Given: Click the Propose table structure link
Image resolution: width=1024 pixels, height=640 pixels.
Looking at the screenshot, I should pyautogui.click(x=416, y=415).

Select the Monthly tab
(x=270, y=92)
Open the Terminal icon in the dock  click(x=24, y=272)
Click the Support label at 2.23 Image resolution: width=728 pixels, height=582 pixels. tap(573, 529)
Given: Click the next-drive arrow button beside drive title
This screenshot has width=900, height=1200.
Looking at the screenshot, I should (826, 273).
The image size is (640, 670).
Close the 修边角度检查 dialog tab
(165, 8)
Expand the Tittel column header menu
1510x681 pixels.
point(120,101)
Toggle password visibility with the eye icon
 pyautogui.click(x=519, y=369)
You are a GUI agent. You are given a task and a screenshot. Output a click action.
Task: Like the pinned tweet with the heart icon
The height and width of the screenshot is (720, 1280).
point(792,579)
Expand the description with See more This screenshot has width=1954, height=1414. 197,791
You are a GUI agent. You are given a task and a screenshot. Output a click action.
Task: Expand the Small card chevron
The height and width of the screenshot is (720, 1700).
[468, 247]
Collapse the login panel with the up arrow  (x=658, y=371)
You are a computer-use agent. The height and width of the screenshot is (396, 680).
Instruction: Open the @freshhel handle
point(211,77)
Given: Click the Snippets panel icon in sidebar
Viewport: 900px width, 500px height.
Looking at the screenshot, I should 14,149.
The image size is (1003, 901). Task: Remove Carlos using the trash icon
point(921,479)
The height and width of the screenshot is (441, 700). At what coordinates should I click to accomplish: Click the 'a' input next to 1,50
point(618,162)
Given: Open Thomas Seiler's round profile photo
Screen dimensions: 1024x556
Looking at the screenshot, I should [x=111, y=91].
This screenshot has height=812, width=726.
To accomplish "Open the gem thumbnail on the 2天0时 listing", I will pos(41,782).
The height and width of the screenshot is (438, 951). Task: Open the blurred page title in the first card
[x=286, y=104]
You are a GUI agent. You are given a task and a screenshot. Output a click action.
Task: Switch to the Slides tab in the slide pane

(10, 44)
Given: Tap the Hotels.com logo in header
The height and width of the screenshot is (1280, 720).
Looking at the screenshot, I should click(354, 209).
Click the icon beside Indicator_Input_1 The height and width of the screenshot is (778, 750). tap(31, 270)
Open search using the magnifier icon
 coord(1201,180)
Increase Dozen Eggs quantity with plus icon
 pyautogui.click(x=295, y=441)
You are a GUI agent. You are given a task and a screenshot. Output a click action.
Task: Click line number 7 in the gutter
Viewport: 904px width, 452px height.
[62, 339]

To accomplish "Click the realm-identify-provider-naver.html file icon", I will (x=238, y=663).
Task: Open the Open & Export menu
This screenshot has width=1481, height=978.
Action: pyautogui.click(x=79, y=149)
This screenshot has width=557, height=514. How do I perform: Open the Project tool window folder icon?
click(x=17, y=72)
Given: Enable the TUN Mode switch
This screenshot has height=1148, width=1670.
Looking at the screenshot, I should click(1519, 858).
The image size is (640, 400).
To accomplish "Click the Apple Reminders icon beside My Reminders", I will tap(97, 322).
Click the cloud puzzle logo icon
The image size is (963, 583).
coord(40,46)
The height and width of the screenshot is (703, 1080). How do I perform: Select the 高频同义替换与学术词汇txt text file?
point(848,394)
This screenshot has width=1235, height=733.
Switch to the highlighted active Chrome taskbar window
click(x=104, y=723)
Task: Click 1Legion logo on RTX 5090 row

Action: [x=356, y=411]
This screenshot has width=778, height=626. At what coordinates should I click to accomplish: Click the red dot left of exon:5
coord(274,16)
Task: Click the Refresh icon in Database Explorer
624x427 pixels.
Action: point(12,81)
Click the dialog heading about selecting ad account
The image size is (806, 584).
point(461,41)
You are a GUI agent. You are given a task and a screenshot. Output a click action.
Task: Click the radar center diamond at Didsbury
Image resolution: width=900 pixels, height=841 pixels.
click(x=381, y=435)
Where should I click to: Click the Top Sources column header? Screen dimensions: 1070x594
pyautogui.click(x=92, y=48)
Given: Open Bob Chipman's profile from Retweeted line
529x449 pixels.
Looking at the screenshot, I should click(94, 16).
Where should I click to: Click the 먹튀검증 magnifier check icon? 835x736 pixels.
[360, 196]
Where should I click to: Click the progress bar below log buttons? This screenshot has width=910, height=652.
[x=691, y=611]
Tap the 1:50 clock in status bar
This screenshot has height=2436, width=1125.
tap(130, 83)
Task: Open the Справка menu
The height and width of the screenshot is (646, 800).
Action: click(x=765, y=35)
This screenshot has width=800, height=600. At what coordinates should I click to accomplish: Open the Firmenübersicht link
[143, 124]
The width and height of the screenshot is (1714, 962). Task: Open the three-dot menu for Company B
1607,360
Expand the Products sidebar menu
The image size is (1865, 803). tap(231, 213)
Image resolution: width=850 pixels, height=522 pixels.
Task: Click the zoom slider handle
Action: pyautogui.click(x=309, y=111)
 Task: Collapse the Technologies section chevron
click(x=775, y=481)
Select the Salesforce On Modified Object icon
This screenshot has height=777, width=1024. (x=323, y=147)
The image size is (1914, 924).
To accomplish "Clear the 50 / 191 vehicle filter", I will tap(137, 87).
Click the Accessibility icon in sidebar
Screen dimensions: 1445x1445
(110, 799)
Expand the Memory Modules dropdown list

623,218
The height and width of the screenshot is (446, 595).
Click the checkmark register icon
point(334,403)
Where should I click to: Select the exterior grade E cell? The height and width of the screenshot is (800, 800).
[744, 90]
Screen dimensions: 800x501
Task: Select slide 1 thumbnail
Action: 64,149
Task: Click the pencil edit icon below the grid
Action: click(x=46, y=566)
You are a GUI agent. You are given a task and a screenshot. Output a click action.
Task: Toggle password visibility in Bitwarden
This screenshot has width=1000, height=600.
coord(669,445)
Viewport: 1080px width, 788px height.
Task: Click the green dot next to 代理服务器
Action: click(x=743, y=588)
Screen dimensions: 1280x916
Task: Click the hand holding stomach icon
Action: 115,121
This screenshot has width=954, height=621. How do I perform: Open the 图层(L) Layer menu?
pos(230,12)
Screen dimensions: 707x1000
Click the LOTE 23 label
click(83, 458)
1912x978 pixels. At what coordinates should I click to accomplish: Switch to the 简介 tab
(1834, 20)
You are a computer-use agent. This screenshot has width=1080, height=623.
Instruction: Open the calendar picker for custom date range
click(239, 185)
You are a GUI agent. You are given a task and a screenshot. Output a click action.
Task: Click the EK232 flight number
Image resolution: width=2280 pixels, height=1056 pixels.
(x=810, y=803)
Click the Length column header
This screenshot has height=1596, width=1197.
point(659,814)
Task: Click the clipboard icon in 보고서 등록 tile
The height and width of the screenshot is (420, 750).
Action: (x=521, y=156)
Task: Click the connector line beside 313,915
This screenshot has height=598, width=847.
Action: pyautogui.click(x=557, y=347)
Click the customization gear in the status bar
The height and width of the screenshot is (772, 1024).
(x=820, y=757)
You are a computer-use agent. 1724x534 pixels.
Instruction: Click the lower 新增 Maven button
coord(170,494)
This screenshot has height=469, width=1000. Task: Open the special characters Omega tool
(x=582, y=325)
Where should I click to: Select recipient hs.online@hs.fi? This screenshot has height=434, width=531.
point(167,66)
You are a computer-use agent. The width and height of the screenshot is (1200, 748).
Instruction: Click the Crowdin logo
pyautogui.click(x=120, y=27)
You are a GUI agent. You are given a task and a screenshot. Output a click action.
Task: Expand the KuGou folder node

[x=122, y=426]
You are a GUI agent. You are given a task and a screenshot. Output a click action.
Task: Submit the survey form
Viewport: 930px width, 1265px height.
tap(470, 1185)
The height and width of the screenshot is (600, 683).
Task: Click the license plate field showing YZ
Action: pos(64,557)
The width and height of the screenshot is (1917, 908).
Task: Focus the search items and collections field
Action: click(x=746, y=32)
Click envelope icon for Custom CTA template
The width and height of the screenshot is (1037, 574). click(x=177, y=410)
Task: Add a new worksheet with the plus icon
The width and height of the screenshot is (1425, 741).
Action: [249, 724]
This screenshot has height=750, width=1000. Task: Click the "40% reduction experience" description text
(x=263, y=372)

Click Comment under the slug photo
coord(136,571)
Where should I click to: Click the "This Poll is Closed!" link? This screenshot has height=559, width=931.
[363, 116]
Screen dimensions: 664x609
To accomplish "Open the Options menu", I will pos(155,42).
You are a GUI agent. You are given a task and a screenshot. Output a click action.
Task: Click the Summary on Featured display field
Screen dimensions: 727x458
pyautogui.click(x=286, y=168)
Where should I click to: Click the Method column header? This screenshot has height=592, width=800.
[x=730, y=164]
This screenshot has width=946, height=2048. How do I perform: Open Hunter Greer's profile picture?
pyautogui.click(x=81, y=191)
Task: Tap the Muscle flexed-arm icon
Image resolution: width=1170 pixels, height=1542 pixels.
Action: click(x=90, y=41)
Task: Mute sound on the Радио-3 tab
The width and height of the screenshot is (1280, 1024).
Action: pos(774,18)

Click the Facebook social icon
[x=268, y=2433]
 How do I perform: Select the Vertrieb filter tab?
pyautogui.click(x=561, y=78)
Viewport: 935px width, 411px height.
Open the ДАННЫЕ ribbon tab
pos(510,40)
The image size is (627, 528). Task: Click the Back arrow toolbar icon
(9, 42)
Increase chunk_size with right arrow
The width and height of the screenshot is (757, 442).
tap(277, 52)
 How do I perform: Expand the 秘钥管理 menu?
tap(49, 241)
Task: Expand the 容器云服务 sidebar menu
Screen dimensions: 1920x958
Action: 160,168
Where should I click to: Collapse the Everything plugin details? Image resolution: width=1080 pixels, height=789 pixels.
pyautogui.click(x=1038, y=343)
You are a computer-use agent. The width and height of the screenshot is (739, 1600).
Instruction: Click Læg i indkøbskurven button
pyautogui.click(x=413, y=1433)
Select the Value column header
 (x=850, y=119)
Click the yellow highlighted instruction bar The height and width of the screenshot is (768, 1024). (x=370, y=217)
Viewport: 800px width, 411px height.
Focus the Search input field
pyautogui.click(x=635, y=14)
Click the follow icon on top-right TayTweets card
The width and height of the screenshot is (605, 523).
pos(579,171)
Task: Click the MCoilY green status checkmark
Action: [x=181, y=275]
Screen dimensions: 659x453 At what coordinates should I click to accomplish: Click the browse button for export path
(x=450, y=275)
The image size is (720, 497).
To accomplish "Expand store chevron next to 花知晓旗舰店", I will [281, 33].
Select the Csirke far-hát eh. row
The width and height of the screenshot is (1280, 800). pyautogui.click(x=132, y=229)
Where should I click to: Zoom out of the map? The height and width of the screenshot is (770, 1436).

======

Bring together all lines of the entries above in which the string "computer" occurs.

You are a computer-use agent. The height and width of the screenshot is (396, 680).
You are a computer-use agent. This screenshot has width=1080, height=623.
You are a computer-use agent. 1724x534 pixels.
You are a computer-use agent. The width and height of the screenshot is (1200, 748).
You are a computer-use agent. The width and height of the screenshot is (739, 1600).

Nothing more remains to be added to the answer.